» **Passage**:
# # # # # # #

Ileal enterocytes contribute to jejunal enterocyte regeneration in adult zebrafish (A) The adult zebrafish intestine is subdivided into seven segments (S1 to S7). (B–D) H&E staining shows that in contrast to the uninjured control (B), the jejunal villi in S4 collapsed at 0 hpt and underwent morphological reconstructing at 72 hpt, whereas the ileal villi in S5 remained unaffected (C and D). (E–G) In the uninjured Tg(fabp2:DenNTR; fabp6:dsRed) transgenic adults, DsRed+ enterocytes were present in S5 but not in S4 (E). After MTZ-induced injury at 0 hpt, the DsRed+ enterocytes were observed in S4 (F), which became more evident at 72 hpt (G). The dash-framed areas are enlarged in the panels on their right. Scale bars, 50 μm.

# # # # # # #

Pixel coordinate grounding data
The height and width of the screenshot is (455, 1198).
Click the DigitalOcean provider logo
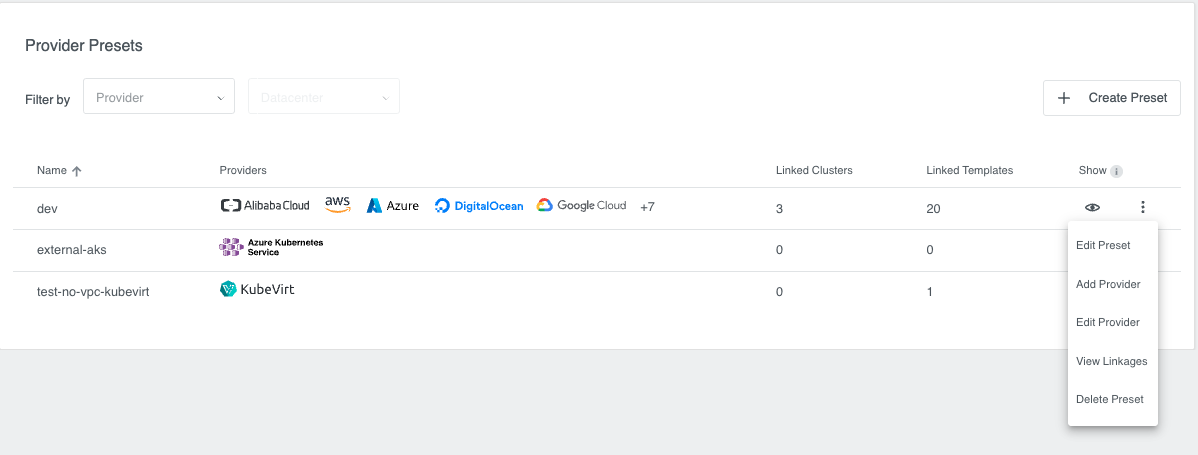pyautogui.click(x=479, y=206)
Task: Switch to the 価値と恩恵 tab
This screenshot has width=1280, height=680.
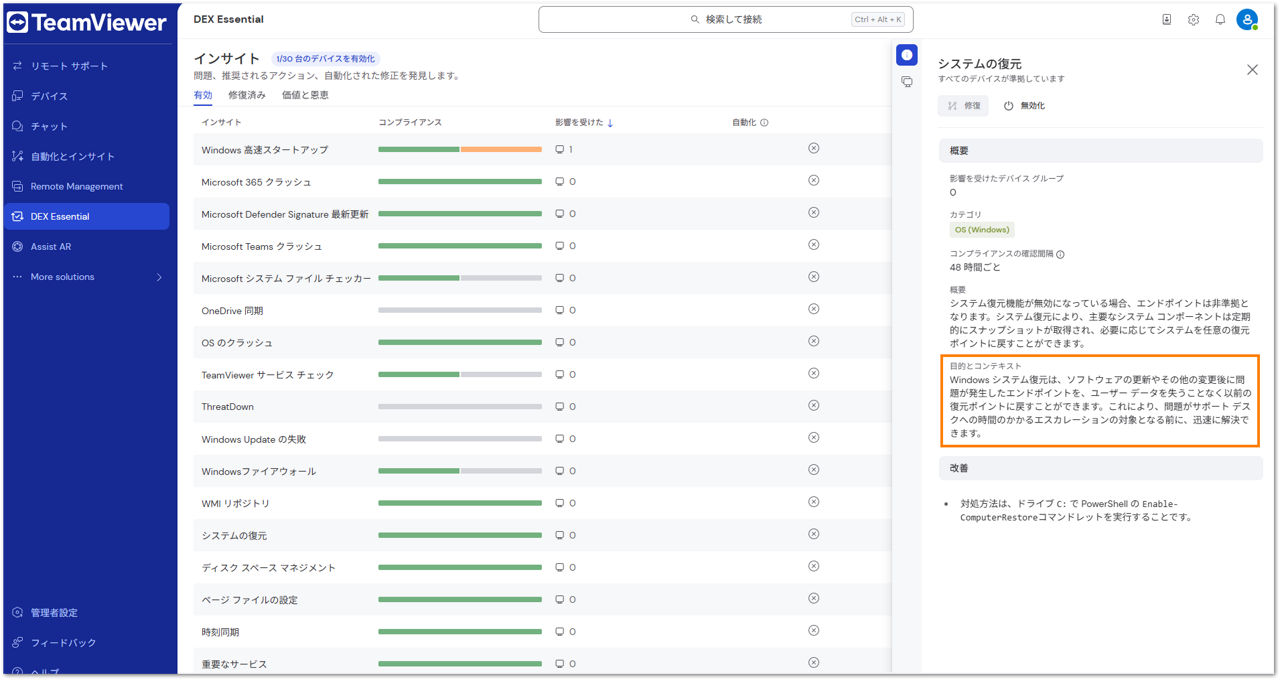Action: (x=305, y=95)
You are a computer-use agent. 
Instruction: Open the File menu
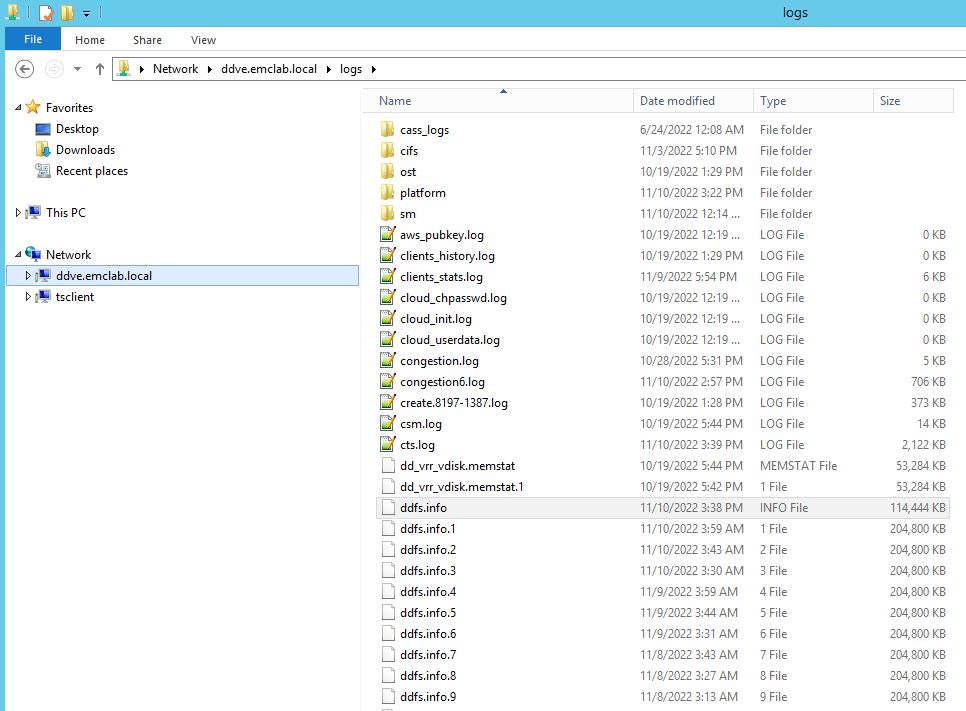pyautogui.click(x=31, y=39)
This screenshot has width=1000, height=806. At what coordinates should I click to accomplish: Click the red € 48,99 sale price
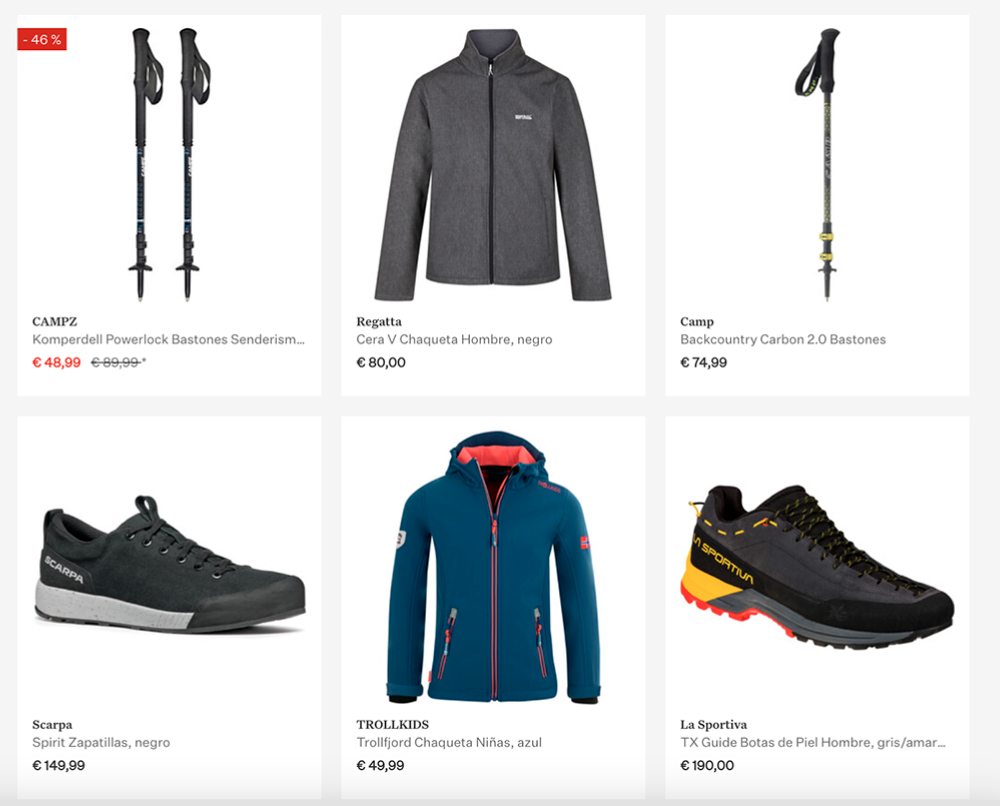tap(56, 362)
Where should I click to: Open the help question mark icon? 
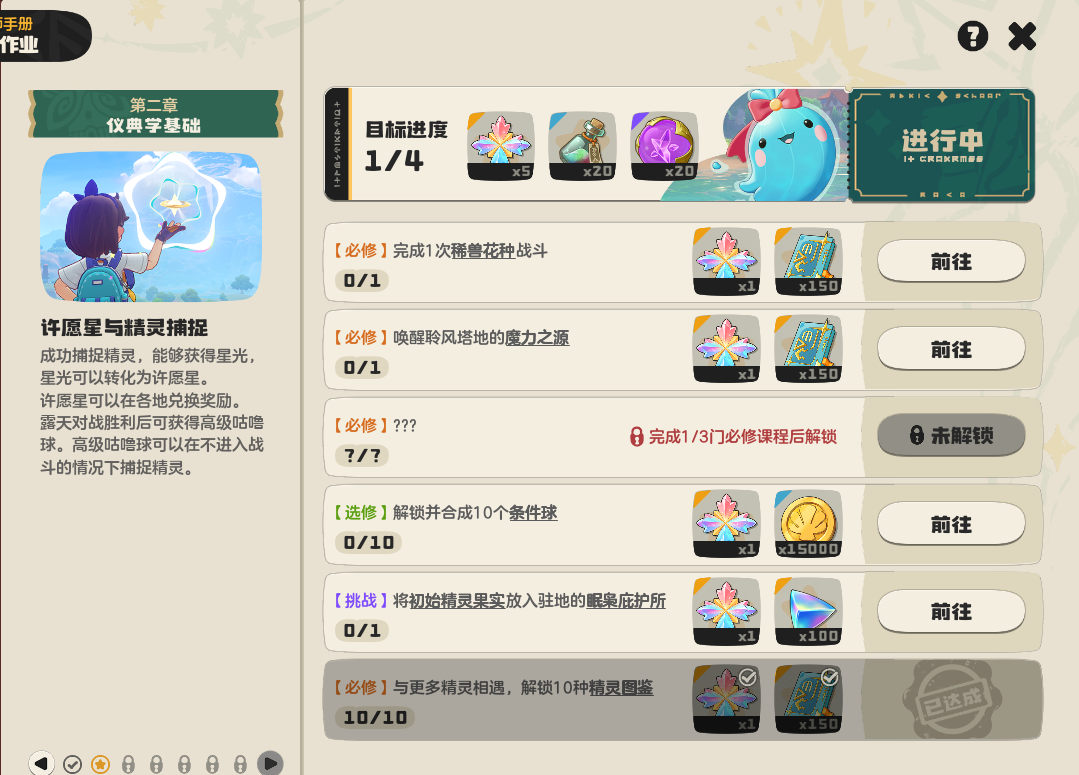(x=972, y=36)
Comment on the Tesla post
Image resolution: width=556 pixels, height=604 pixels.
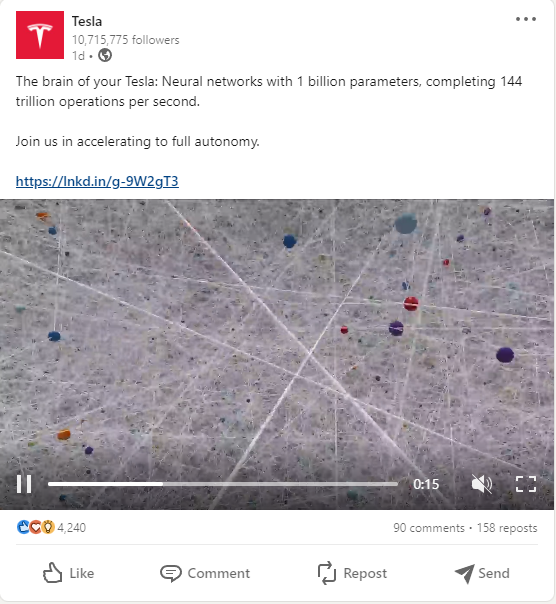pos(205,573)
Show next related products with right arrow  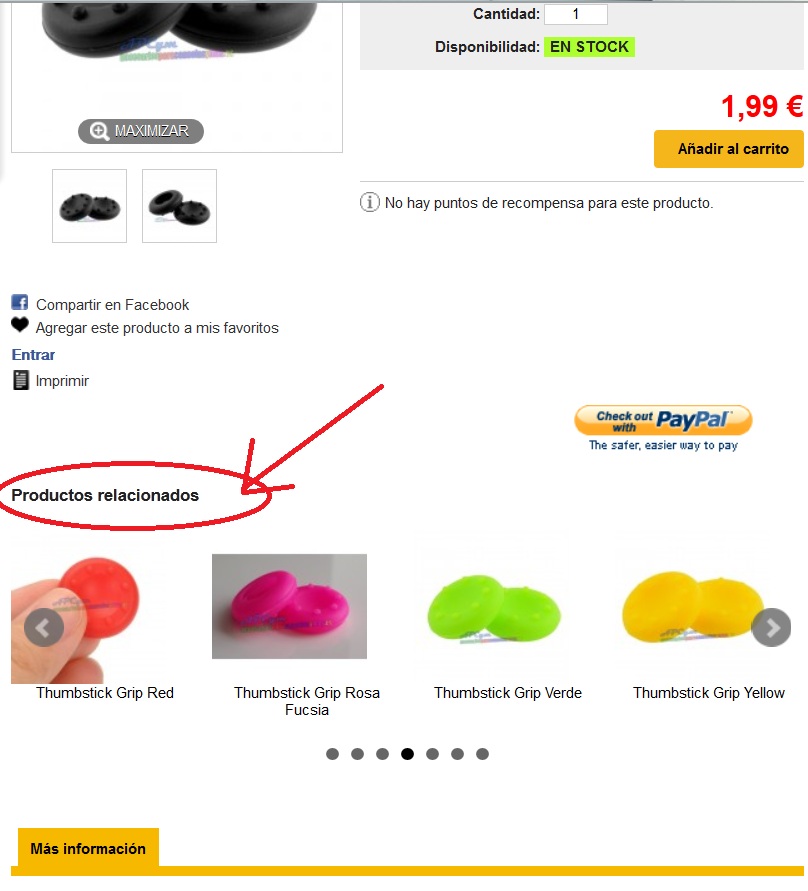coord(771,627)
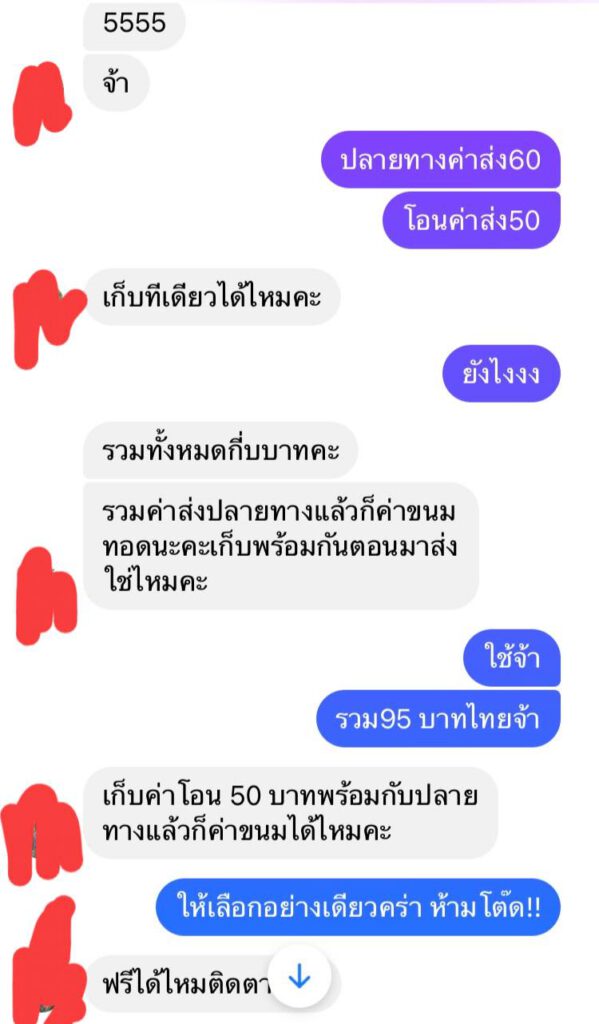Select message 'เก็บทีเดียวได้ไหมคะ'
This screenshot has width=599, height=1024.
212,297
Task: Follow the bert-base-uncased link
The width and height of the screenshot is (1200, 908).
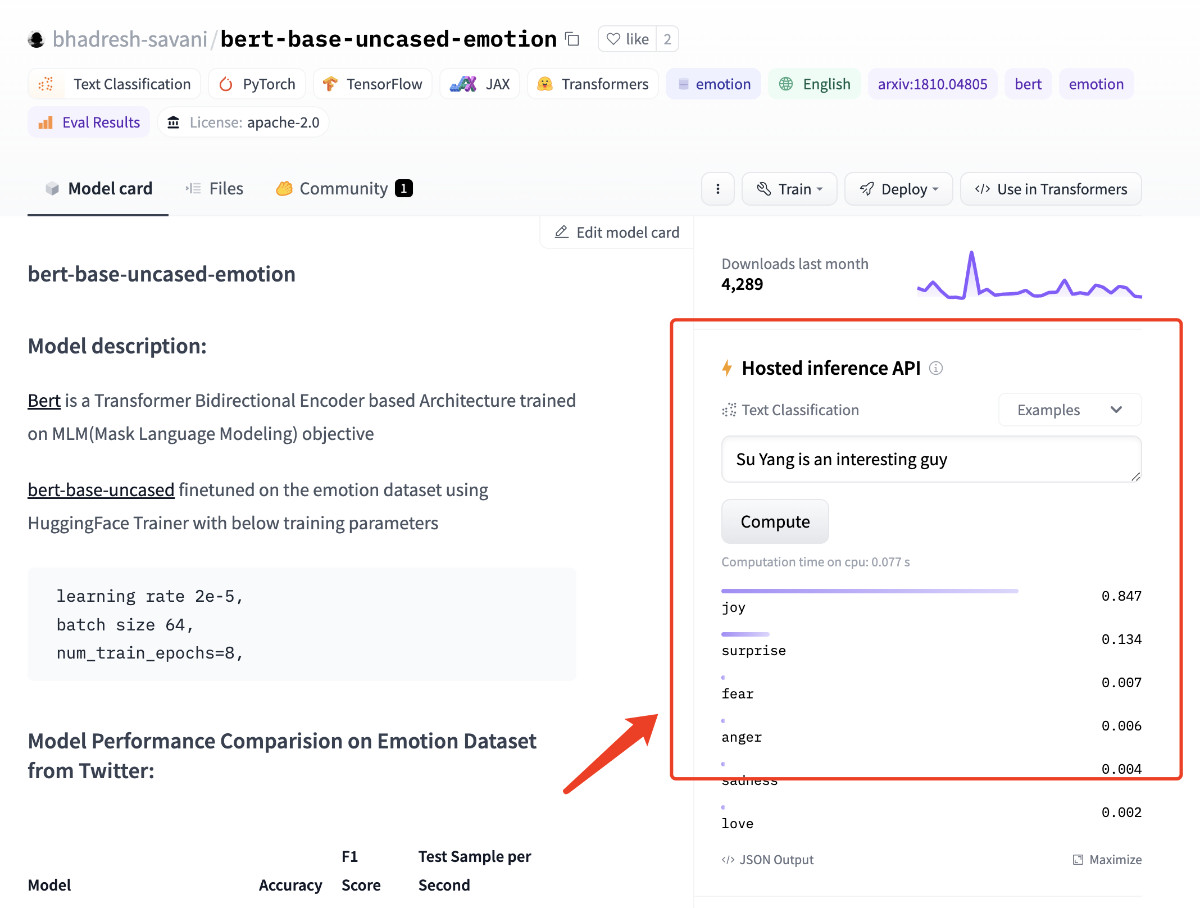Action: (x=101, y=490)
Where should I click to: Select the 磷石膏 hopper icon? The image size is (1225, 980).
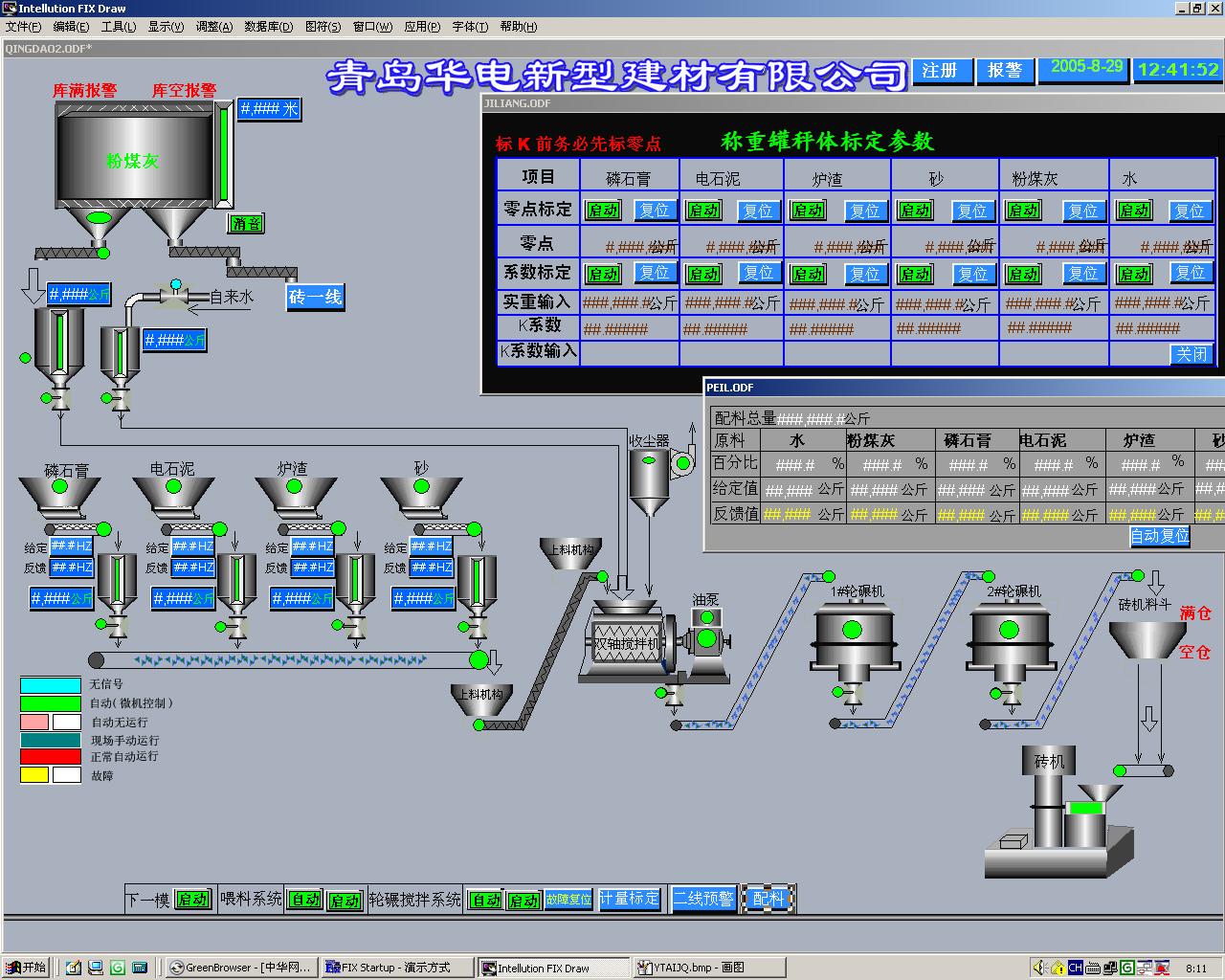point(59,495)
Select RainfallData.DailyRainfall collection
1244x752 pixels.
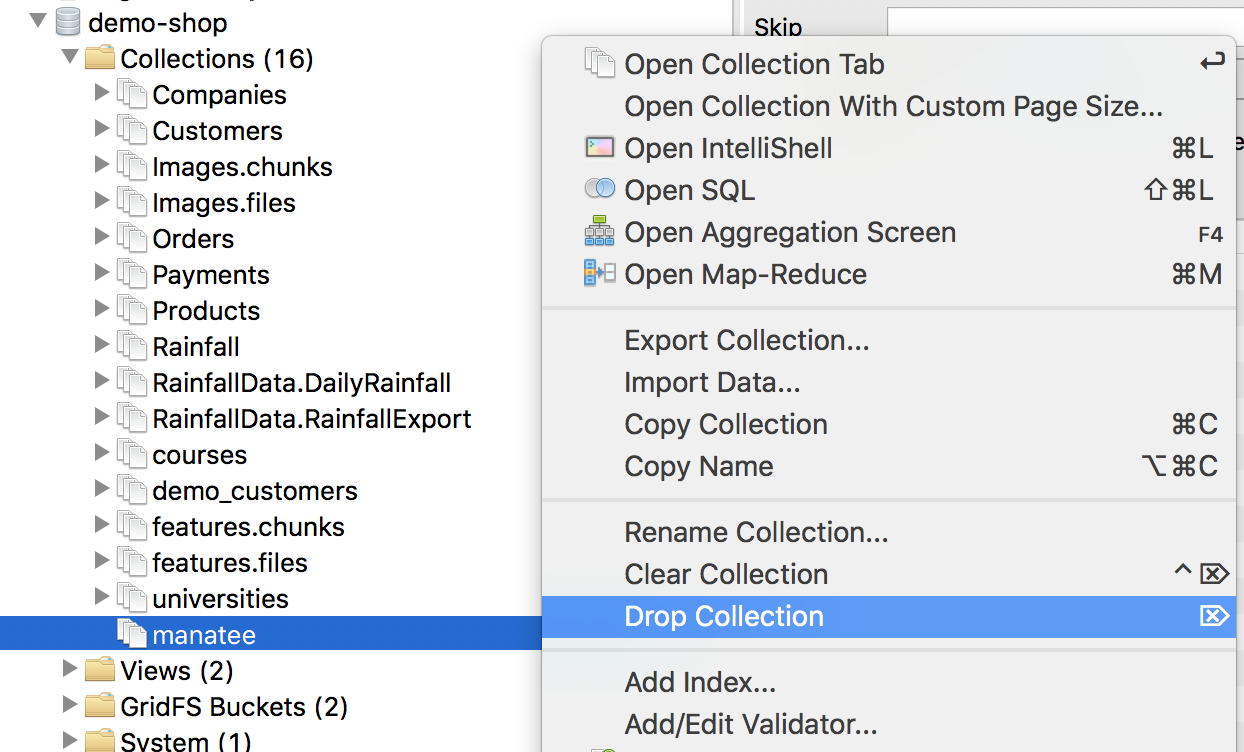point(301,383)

# # # # # # #

Retype the zebrafish intestine passage from "Ileal enterocytes contribute" up to and including "bars, 50 μm.". The rows have nothing to do with this.

Ileal enterocytes contribute to jejunal enterocyte regeneration in adult zebrafish (A) The adult zebrafish intestine is subdivided into seven segments (S1 to S7). (B–D) H&E staining shows that in contrast to the uninjured control (B), the jejunal villi in S4 collapsed at 0 hpt and underwent morphological reconstructing at 72 hpt, whereas the ileal villi in S5 remained unaffected (C and D). (E–G) In the uninjured Tg(fabp2:DenNTR; fabp6:dsRed) transgenic adults, DsRed+ enterocytes were present in S5 but not in S4 (E). After MTZ-induced injury at 0 hpt, the DsRed+ enterocytes were observed in S4 (F), which became more evident at 72 hpt (G). The dash-framed areas are enlarged in the panels on their right. Scale bars, 50 μm.